On one evening early on in my stay during a refreshing constitution to see the city lights from the Chain Bridge, two young ladies approached me and asked for my tourist map, because they were “lost” looking for a generic “pub”. As I live in the modern world, the only map I had was on my phone. But unperturbed with seeing no map in my possession they still asked me, these poor wayward ladies in the evening. From my response they gathered that I was not a local – despite the fact that they immediately spoke English to me when they first laid eyes on me. Ooh, was I foreign? [insert everyone’s favourite sport, “Guess The Cranky Foreigner’s Nationality Game” here.] Marvelous, would I care to join them for a drink at this mysterious generic “pub” of which they had no idea where it was? Needless to say I declined. Really? As if to emphasise my lack of mathematical ability, they again wondered if I would not like to have a drink with TWO young ladies, at a pub they had no idea what name, location, size or clientele such establishment possessed. So nice, wasn’t it, of these two young ladies to take pity upon me, alone in a new foreign city. But I had to offer my regrets and move on.

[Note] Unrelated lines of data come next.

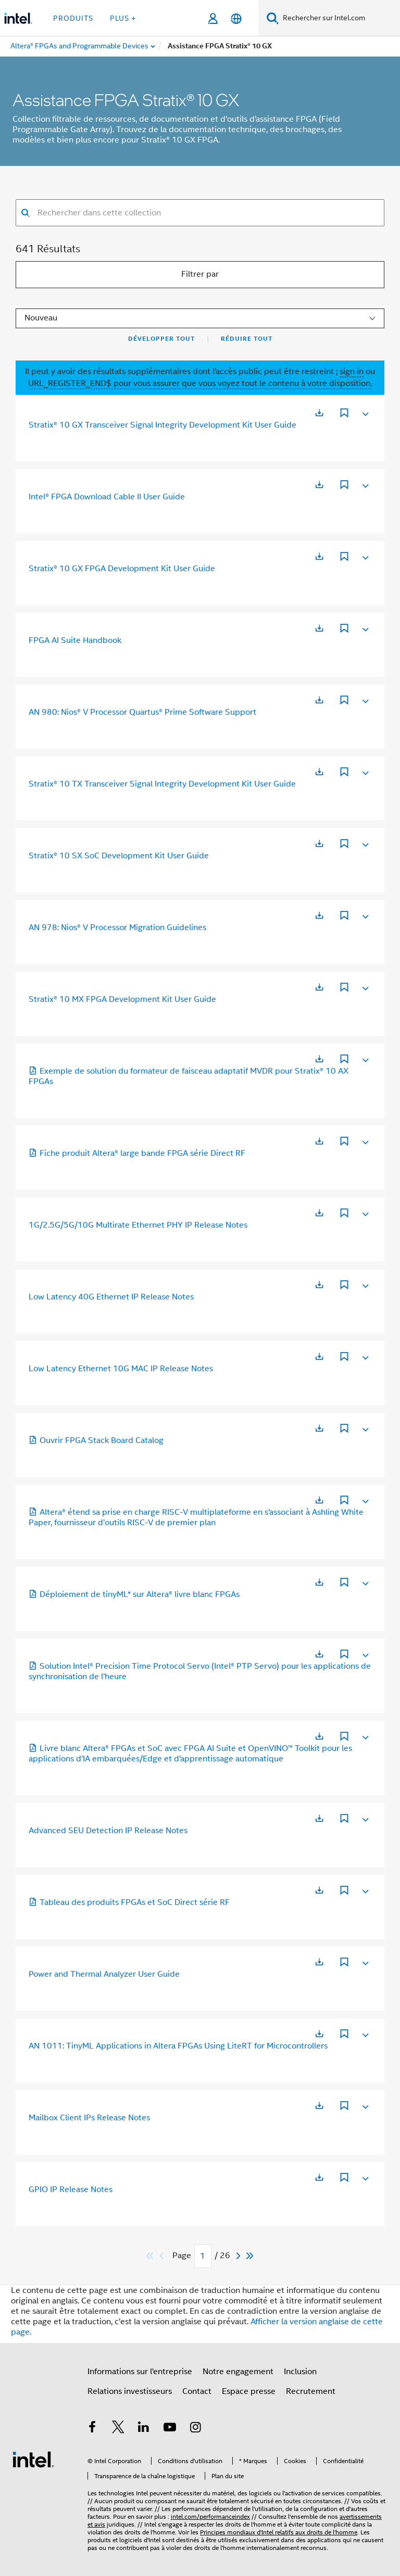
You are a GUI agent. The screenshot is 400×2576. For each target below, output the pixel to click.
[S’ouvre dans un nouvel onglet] (319, 413)
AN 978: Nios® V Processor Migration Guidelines (117, 927)
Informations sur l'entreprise (140, 2371)
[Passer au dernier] (250, 2255)
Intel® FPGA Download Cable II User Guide (107, 497)
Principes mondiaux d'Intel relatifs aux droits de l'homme (278, 2532)
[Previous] (163, 2255)
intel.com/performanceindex (210, 2516)
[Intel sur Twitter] (118, 2428)
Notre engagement (238, 2371)
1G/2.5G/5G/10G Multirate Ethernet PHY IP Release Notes (138, 1225)
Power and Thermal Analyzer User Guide (104, 1974)
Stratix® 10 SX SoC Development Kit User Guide (119, 856)
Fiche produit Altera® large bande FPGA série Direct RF (137, 1153)
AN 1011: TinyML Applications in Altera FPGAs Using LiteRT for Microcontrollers (178, 2046)
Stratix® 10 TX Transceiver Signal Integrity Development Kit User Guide (162, 784)
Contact (196, 2391)
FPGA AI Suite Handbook (75, 640)
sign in (352, 371)
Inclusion (300, 2371)
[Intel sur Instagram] (195, 2428)
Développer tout (161, 338)
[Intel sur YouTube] (170, 2428)
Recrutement (310, 2391)
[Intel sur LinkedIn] (144, 2428)
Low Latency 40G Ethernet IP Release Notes (111, 1297)
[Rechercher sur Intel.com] (339, 18)
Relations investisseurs (130, 2391)
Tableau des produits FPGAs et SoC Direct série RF (129, 1902)
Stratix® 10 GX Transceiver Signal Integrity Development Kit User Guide (162, 425)
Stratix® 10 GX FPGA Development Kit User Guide (122, 568)
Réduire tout (246, 338)
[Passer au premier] (150, 2255)
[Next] (239, 2255)
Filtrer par (200, 274)
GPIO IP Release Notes (71, 2189)
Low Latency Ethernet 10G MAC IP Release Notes (121, 1368)
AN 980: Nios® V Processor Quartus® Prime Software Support (142, 712)
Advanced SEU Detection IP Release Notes (108, 1830)
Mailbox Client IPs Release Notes (89, 2118)
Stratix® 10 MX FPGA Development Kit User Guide (122, 999)
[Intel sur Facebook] (92, 2428)
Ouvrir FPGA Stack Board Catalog (96, 1440)
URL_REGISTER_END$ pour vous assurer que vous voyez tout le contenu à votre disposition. (200, 383)
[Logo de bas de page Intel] (33, 2459)
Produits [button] (73, 18)
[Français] (236, 18)
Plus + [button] (123, 18)
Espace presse (249, 2391)
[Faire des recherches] (273, 17)
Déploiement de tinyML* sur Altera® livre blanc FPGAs (134, 1594)
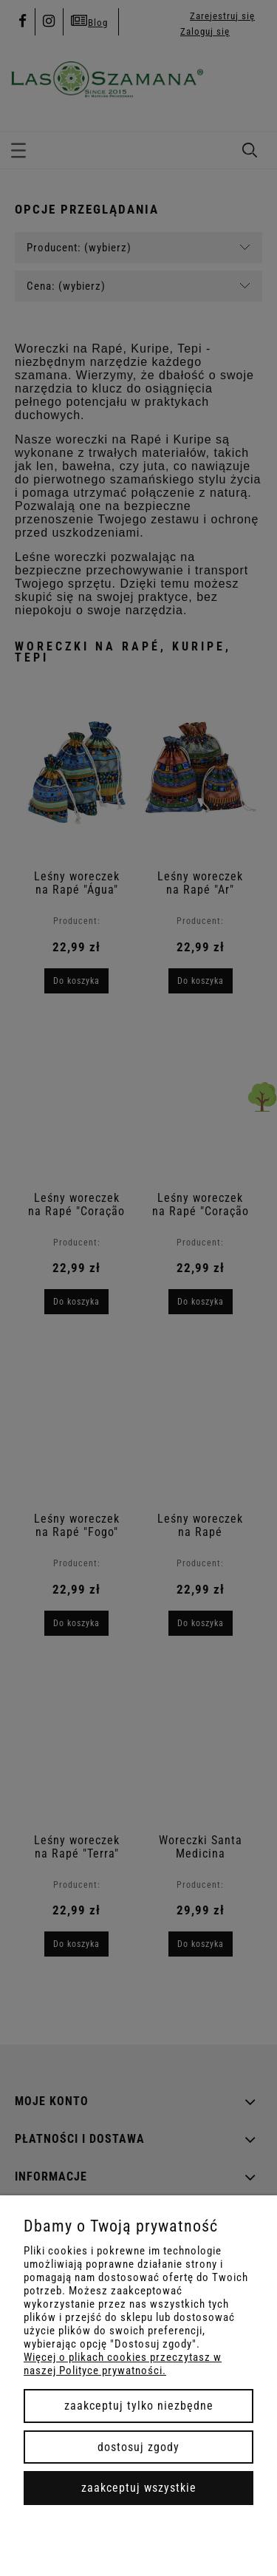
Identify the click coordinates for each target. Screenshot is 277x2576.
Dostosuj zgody (138, 2447)
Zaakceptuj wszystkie (138, 2488)
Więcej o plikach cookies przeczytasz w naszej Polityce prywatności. (123, 2364)
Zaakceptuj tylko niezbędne (138, 2406)
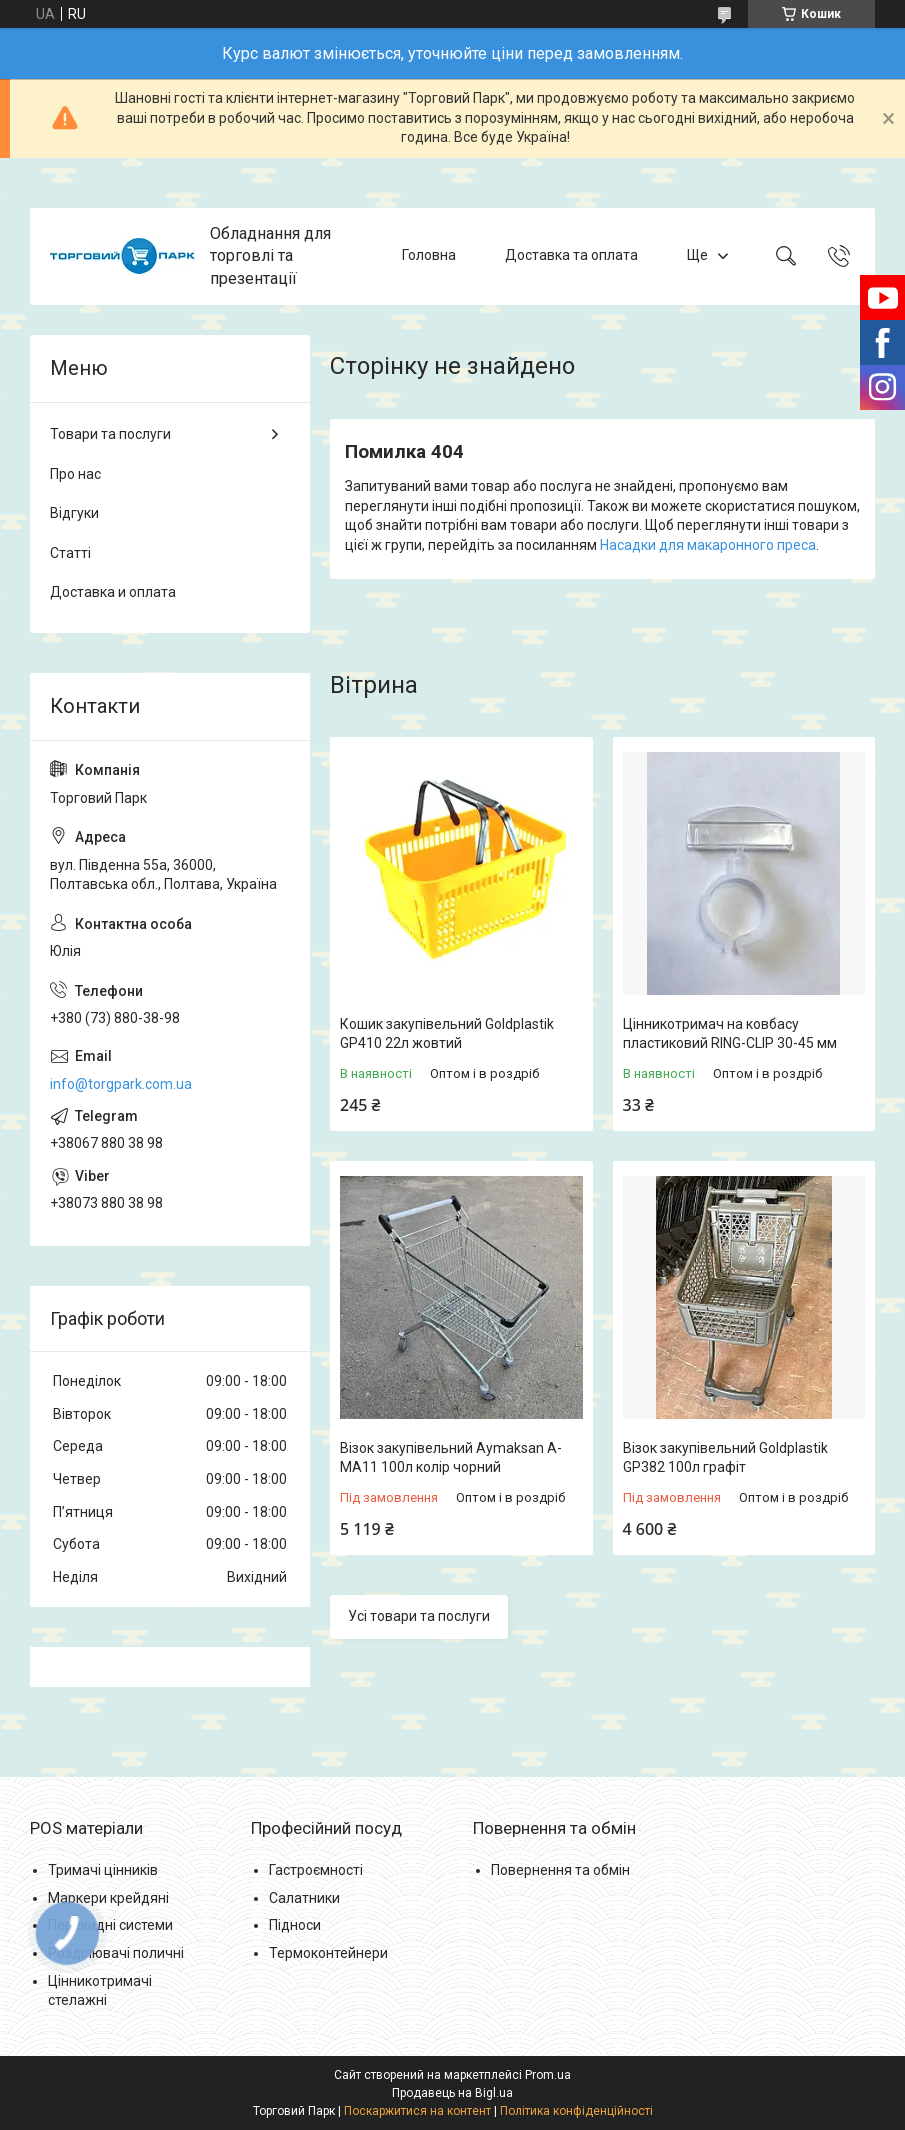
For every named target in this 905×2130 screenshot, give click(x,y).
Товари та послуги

On another occasion, whilst climbing the stairs of the great St Gellert Monument on the hill that looks over all of Budapest, a young gentleman seemed quite befuddled by his map of the city. Did I happen to know where the shopping area was? Yes, across the river. In fear that I didn’t understand his consumer requirements, he ask if on this wondrous strip did they sell “jeans”, and so as to make sure that I understood, he slightly turned, raised his hip, and pointed directly at the label of his current jeans sitting neatly just above his arse cheek. If I didn’t understand before, I certainly understood now. He was looking to buy jeans! I said yes, they sell jeans. Perplexed, again seeking my good council of fashionista-ism, he asked if they sold jackets, and with this new inquiry he opened his own jacket wide revealing his t-shirt underneath. Oh yes, I replied, they sell jackets. Just over the river. Where, over there? Yes yes, over there. Now excuse me, I have photos to take, because the sun is shining and it was cloudy yesterday AND I NEED TO DO A RESHOOT!
Good lighting waits for no man … or escort.